Es uno de los inventores del cine ‘indie’, el movimiento que lanzó a Steven Soderbergh o Tarantino
Y montaron The Weinstein Company, donde prosiguieron con la misma filosofía. En cine; en política, tejiendo una red de padrinos en el Partido Demócrata, y en los musicales, su nueva vía de negocio desde hace dos años. Abandonada su musa Gwyneth Paltrow, aseguró que su nueva estrella era Penélope Cruz. “Penélope crece cada día, ha hecho la mejor interpretación del año y se merece el Oscar. Es amiga mía desde hace 12 años y os va a llevar la estatuilla a España este año”, aseguraba en la ceremonia de 2009. Y lo obtuvo, como secundaria, gracias a Vicky Cristina Barcelona. Esa noche la actriz protagonista que ganó el premio fue Kate Winslet por The Reader, también de Weinstein.
Ahora, recluido en una clínica de rehabilitación para “curar su adicción al sexo”, despedido por su hermano de su empresa, se estará preguntando qué ha hecho mal.

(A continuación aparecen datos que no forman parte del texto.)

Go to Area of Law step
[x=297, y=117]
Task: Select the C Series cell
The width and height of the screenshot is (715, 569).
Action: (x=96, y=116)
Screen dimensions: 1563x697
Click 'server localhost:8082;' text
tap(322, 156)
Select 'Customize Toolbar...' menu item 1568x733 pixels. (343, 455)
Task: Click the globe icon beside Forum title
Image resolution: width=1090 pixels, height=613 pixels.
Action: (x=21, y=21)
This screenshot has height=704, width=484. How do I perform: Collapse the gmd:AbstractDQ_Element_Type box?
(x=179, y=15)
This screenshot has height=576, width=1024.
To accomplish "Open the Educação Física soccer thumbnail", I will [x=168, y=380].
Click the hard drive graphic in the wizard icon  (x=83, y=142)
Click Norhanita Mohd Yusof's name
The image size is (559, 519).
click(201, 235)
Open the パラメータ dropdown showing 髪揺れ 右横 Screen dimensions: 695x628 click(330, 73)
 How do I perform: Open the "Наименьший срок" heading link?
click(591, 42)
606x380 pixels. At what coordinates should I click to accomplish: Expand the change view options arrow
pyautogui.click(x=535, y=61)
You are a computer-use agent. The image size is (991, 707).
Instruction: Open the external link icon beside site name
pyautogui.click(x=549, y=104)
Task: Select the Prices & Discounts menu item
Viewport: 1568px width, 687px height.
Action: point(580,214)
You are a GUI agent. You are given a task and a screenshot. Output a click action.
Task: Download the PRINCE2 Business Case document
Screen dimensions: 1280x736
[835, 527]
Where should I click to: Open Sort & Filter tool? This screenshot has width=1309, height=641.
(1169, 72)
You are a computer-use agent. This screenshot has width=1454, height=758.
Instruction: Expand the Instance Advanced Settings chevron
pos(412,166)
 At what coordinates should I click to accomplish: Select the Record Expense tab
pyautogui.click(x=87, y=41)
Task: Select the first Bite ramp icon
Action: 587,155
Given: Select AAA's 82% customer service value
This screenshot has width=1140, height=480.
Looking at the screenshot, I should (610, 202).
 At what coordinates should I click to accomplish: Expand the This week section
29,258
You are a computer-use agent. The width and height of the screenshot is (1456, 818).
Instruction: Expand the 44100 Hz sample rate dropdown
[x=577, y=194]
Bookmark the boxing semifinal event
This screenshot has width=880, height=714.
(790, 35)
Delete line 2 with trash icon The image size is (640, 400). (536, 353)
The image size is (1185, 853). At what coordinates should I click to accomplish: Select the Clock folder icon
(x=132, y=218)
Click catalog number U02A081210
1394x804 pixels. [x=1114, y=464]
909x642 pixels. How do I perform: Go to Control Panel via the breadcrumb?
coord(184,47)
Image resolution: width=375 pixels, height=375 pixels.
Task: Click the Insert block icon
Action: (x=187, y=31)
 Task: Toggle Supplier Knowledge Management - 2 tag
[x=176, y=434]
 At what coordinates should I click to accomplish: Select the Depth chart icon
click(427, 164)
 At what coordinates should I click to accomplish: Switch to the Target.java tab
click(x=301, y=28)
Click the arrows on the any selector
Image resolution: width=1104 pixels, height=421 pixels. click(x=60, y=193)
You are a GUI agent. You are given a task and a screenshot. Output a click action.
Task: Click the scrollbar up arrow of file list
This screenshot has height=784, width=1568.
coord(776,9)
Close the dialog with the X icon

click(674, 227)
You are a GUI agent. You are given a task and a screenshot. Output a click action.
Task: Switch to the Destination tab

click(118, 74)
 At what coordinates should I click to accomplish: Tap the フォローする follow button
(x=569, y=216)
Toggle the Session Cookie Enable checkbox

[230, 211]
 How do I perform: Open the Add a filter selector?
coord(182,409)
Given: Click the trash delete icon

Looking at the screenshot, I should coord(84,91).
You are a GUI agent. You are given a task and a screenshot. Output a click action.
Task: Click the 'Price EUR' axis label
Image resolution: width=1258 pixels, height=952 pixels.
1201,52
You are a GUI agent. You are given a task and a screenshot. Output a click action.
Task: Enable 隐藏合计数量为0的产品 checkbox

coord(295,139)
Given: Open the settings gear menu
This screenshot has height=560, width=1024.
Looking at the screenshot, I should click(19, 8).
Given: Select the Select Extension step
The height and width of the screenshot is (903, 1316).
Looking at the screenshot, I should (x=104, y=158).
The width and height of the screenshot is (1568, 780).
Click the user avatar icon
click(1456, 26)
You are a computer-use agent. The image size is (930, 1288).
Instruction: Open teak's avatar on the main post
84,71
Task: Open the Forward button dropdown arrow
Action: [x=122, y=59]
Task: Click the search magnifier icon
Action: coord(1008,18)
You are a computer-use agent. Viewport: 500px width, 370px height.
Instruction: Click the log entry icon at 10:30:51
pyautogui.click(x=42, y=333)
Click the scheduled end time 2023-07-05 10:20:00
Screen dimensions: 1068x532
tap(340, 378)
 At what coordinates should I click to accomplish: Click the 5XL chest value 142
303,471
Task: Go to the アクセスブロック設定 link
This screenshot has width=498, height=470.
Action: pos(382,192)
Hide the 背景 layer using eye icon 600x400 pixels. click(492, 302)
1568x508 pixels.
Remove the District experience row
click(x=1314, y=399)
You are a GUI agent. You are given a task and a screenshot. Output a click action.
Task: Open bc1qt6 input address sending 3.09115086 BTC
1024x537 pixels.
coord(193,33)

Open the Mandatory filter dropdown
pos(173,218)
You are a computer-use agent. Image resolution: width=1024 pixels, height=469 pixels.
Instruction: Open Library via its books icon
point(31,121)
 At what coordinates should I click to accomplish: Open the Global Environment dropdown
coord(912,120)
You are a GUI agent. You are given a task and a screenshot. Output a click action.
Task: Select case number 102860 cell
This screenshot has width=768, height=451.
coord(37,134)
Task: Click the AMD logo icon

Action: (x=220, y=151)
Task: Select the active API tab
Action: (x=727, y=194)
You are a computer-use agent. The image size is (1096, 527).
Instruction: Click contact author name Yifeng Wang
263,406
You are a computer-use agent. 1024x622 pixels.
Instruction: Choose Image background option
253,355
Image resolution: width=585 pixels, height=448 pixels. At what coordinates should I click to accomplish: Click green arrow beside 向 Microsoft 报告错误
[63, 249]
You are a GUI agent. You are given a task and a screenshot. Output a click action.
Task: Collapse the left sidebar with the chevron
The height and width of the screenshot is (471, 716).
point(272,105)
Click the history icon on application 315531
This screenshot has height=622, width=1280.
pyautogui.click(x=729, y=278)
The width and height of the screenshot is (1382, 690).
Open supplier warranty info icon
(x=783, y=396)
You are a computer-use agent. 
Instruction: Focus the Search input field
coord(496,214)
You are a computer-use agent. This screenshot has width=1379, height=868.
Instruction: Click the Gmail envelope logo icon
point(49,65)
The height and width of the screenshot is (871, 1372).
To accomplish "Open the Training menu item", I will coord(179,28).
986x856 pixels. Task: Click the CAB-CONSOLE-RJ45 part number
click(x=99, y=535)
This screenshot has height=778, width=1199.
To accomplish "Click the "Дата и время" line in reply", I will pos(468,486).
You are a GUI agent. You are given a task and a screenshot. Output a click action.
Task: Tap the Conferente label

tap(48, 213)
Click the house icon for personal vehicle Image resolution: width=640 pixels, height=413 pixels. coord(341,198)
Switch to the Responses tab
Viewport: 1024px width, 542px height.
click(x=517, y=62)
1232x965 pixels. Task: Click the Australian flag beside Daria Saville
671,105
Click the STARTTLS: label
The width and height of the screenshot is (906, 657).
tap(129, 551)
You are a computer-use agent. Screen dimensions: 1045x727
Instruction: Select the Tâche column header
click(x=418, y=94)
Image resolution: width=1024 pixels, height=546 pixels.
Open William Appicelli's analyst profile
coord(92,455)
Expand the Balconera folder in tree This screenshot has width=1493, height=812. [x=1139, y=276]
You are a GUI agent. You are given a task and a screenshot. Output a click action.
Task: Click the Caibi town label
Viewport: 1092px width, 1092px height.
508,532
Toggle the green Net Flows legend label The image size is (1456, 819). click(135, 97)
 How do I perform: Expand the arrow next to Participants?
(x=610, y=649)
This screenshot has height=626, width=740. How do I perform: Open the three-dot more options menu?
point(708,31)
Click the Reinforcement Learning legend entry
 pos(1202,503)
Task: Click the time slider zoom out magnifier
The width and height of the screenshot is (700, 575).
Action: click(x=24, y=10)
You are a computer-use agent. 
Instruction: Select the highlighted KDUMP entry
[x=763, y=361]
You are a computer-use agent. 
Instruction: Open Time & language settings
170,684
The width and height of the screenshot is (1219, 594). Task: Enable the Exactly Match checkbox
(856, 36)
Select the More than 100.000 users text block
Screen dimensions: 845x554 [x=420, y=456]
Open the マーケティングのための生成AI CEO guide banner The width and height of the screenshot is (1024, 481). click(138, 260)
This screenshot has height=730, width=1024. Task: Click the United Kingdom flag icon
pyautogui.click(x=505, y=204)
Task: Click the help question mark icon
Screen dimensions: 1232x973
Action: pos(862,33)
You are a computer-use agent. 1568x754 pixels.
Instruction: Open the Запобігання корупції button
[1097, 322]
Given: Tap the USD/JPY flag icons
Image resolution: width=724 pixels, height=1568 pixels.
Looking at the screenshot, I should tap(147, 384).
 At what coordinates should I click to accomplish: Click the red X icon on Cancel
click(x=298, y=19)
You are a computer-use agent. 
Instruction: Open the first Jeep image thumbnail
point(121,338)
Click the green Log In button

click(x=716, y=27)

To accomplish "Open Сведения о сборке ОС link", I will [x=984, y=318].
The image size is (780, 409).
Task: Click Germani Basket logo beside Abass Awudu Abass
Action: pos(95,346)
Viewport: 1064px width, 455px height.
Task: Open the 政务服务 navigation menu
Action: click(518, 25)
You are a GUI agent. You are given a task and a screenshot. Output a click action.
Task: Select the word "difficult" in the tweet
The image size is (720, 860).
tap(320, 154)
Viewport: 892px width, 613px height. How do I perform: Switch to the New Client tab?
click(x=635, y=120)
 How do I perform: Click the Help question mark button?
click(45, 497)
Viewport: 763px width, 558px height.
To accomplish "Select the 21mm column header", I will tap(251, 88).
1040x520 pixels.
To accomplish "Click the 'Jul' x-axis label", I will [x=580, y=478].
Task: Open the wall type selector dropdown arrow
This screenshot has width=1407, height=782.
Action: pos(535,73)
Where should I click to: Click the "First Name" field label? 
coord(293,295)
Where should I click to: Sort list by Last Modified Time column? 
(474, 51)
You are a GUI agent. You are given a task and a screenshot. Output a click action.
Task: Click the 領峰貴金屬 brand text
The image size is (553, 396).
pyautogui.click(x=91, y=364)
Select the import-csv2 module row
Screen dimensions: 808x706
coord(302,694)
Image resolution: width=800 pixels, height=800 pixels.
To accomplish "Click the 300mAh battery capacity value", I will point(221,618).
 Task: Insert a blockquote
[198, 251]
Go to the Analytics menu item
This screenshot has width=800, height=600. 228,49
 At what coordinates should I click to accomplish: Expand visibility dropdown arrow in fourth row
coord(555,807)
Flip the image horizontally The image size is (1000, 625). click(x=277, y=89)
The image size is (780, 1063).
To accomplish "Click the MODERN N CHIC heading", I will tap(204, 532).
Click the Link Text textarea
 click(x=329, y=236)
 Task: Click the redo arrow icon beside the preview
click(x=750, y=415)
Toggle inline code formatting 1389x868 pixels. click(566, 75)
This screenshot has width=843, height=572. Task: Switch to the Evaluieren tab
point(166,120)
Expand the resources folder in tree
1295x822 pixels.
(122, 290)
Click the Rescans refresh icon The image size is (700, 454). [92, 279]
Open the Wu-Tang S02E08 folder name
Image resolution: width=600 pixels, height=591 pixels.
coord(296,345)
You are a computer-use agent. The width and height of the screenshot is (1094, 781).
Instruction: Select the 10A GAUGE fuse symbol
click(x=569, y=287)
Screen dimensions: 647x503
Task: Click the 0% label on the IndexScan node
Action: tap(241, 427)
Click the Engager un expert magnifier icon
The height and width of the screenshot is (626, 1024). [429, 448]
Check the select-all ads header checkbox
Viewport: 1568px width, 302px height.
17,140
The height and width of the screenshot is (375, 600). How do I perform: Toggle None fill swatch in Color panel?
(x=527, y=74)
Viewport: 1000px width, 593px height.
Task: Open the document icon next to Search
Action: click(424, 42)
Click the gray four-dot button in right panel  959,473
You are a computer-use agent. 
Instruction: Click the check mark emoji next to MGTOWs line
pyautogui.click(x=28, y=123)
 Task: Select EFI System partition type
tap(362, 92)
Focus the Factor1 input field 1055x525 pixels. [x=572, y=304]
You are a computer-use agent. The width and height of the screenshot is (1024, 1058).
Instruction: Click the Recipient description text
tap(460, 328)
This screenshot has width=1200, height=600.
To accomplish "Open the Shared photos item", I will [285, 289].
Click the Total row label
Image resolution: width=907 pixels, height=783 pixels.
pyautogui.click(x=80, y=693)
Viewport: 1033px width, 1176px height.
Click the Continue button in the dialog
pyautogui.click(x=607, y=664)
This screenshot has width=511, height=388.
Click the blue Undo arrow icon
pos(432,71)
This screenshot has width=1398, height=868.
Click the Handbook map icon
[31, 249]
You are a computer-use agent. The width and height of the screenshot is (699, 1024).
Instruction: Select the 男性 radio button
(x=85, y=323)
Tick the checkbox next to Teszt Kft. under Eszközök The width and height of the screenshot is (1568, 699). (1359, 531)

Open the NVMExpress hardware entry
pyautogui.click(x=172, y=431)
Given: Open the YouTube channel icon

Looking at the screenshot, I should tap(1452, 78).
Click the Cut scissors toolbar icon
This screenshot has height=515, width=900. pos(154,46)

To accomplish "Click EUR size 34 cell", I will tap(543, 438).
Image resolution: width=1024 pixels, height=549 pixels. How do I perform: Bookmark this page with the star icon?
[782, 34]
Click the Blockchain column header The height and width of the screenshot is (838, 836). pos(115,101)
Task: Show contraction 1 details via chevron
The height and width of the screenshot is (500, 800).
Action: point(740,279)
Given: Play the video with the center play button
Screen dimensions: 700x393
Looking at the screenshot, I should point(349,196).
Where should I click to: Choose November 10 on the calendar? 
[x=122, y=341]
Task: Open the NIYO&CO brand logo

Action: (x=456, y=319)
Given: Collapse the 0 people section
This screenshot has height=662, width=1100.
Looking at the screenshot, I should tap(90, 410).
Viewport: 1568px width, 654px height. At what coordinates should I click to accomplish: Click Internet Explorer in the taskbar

Porque como señala Emma Thompson, “él es un depredador, pero no un caso aislado”. El mítico casting couch, el sexo de productores con actores y actrices a cambio de papeles, está incrustado en el ADN de Hollywood. Weinstein se ha comportado como le enseñaron, como un Tony Soprano del cine. En el siglo XXI, por suerte, esas figuras han quedado atrás. O deberían.